Cephalotaxus harringtonia ‘Prostrata’ is hardy here!?! YIPEE! I had significant zonal envy when I saw a spectacular photo in a book, whose title I can’t recall. Must/will try asap! Is this something you could find in a nursery, even with some effort? (Would be great to hear – from you or others – about other zone defying success stories.)
I really love doublefile viburnums. This fall I am planning on putting in a Maresii between my house and my neighbors. I’m hoping it’s pagoda-like branches will block out his ugly driveway and provide a nice place for birds to perch.
Gorgeous. Gorgeous. Gorgeous. You are the shrub queen! Don’t get me started on Lindera benzoin, perhaps THE most underrated native shrub in the Hudson Valley. I think Lindera is one of those Asian/American botanical parallels: some species in eastern U.S., some in Asia (I’ll have to consult Mr. Bean tonight). Can’t you just imagine it in place of all that horrid Forsythia everywhere in April? (No. I will not apologize for that bit of bombast. Forsythia is awful — so brash and loud at a time when everything else whispers. I consider it a blight on the land.)
I still want to propose a piece to you-know-who….Hello?
Welcome back, Dean, hope you are well. I call Forsythia vomit of spring, so I am with you. And yes, propose, propose. :) By the way, that is the even-more-naughty variegated ribbon grass or “gardener’s garters,” not blue Lyme grass; it’s Phalaris arundinacea ‘Picta.’ I love it. It wants to take over the world, but I have fought that urge for 15 or more years and we are happy together.
@Laura: Don’t know exactly where you are, but in the Berkshires, Windy Hill Nursery in Great Barrington sells it (and they are definitely Zone 5). The owner and I also both tried the upright forms but killed or maimed them all…but this one we can both grow. The first year it was a little freaked out, but quickly recovered and is a monster now. I have two more starting to take off in other spots…one is in too much shade, and I will move it.
@Bobster: Birds. The birds eat the viburnum fruit before it even ripens. Doublefile, sielbodii, etc…they will leave setigerum much longer, and the yellow-fruited forms like setigerum ‘Michael Dodge’ last longer, too.

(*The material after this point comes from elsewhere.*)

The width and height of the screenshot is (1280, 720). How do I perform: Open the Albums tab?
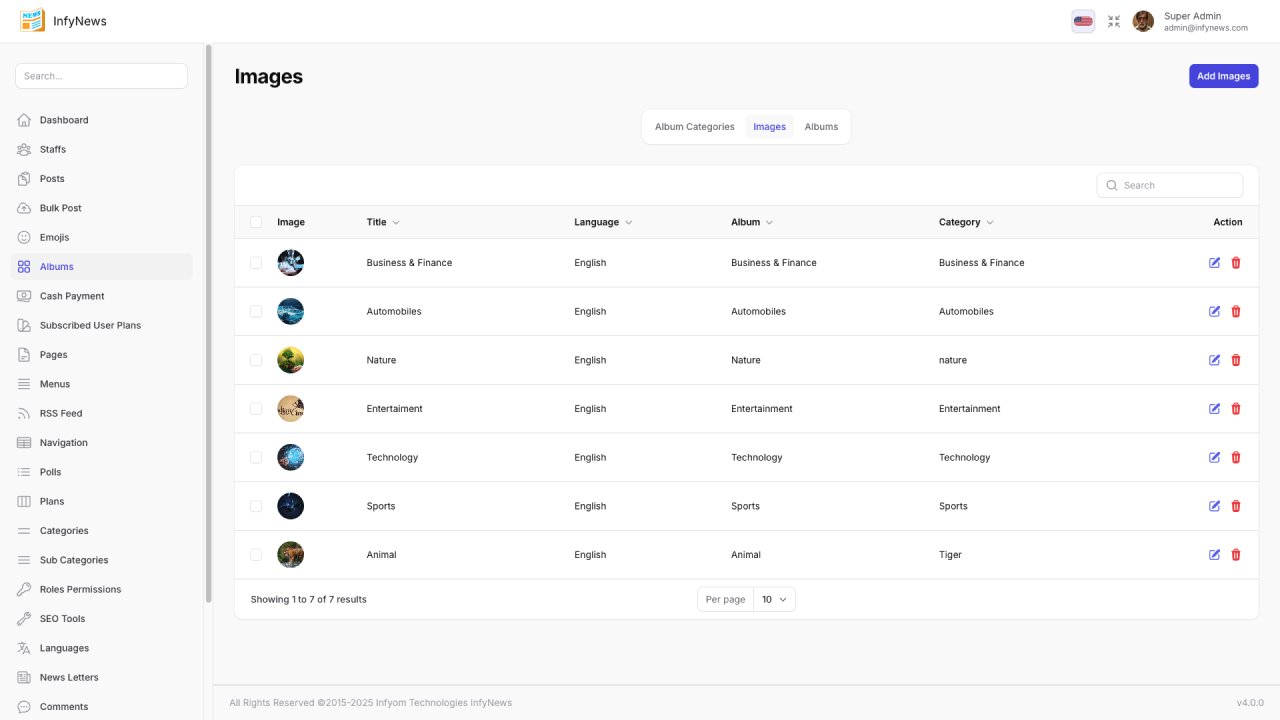point(821,127)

Is that blue lyme grass in the main image? Edging the border beyond the lilac and the Cornus?
The doublefile is in it’s glory this week! It’s beautiful during the day, but it just seems to GLOW in the moonlight! By dumb-luck I placed it across the yard from the kitchen window and it really does just light up the yard. I smile now when I think how it fit on the passengers seat so snugly just a couple years ago. It’s a beast now…but one I absolutely love! I only wish the fruits would last a little longer into the season.

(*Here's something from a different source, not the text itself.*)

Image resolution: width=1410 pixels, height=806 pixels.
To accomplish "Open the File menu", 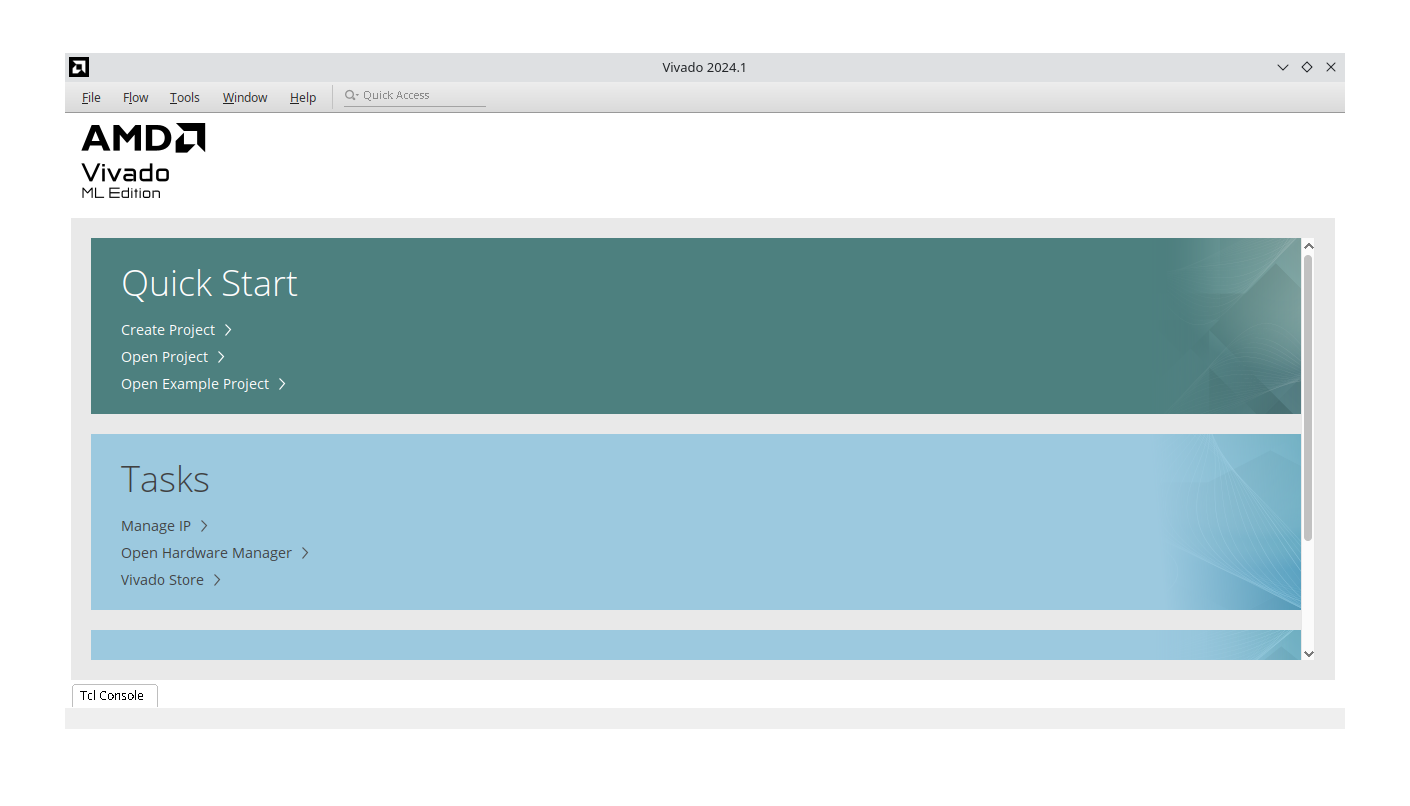I will pyautogui.click(x=90, y=97).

Where can I order plants for the purple agincounrt Beauty
Daphne’s flower purple
virburnum plcatum tomatosum? Thanks J Long
@Jackie: The doublefile viburnum should be in any garden center; defintely ask locally. Forestfarm usually carries the Daphne, but may be sold out by now. The lilac should be something your garden center can get you if they don’t stock it, or you can order a small one from Bluestone Perennials, among other places.
We’re worried in Vermont about the Viburnum leaf beetle, which none of you mention; no problems?
@Mary: Yes, we have it here now, too; I mention what to do (and how to find out what kinds are more affected) in this post from last year. I have at least two dozen viburnums here, and between October and April go and cut out overwintering egg cases to reduce the next year’s beetle population. Details and links in that post for more info.
I was first introduced to Plum Yew while in Virginia. It’s a great shrub for a low evergreen one. I don’t think it’s hardy further north though…too bad.
Welcome, Susan. I can grow the prostrate Cephalotaxus but not the other forms (which I like better). I am Zone 5Bish, and have had a big one many years. Nice to “meet” you.